§ **Aim of the exercise**
Using the records provided below, locate and copy each line that contains the word "Task".

§ **Supplied records**

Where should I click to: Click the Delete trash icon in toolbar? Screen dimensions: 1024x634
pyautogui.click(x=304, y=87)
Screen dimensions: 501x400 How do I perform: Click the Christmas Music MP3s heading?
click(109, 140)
* * *
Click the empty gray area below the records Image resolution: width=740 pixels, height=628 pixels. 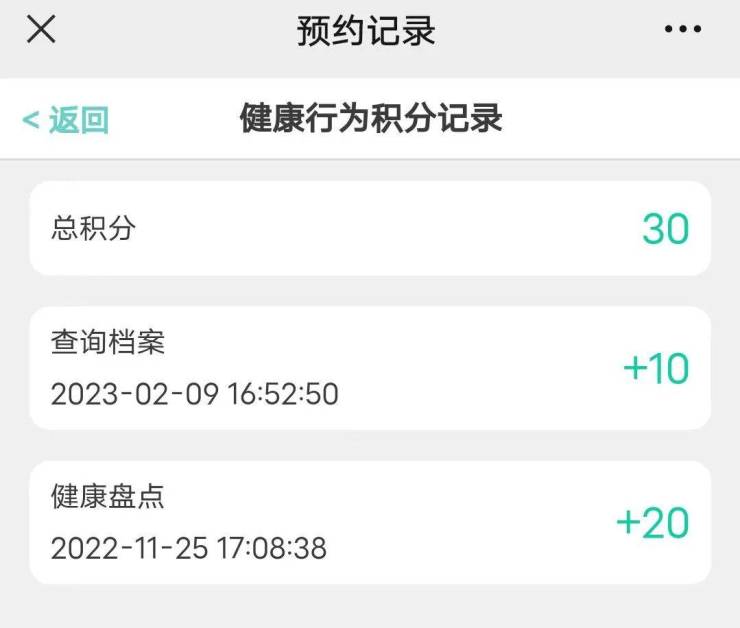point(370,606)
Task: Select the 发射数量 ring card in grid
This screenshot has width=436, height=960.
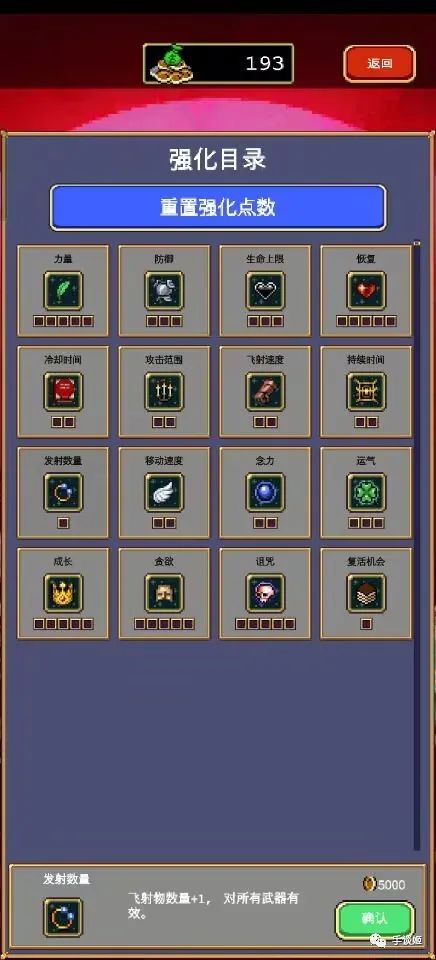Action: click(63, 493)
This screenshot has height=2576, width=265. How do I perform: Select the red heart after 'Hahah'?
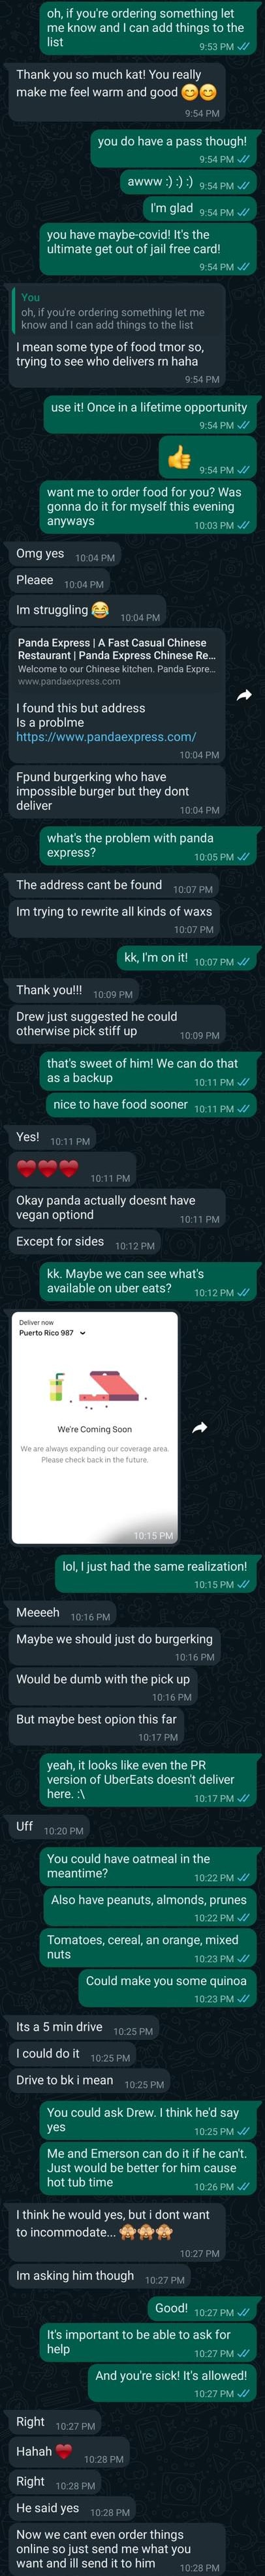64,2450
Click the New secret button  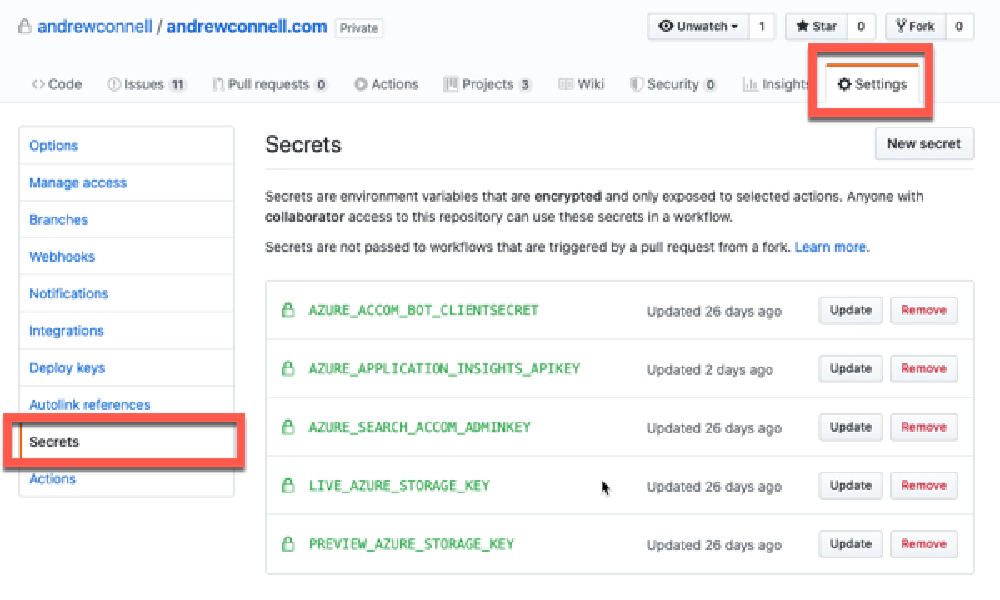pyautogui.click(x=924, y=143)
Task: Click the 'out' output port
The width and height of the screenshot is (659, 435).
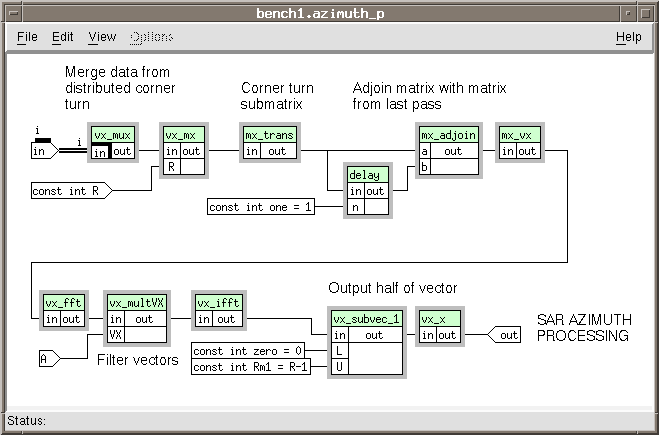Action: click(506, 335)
---
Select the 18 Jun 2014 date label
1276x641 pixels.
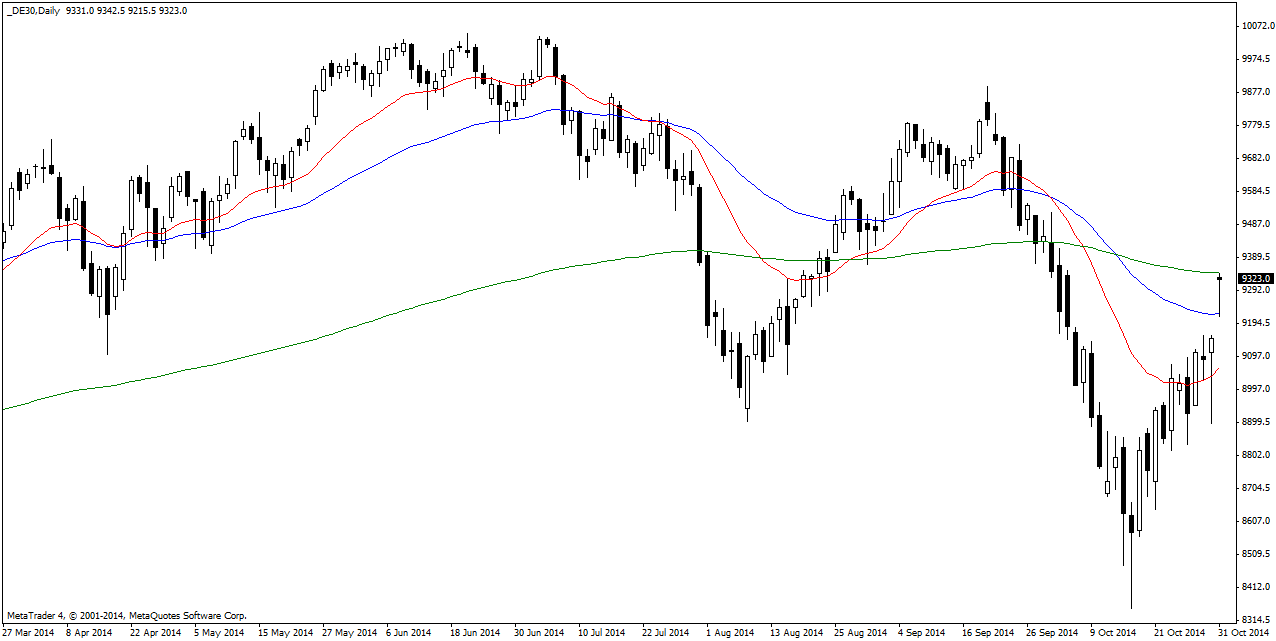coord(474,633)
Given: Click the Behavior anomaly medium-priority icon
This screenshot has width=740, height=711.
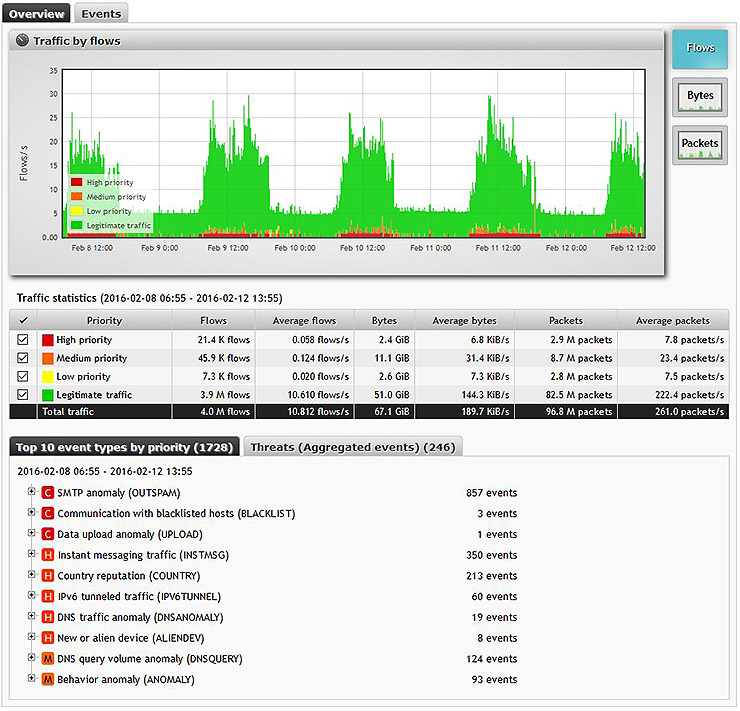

§ **Written solution**
Task: Select the 发射数量 ring card in grid
Task: Click the 'out' output port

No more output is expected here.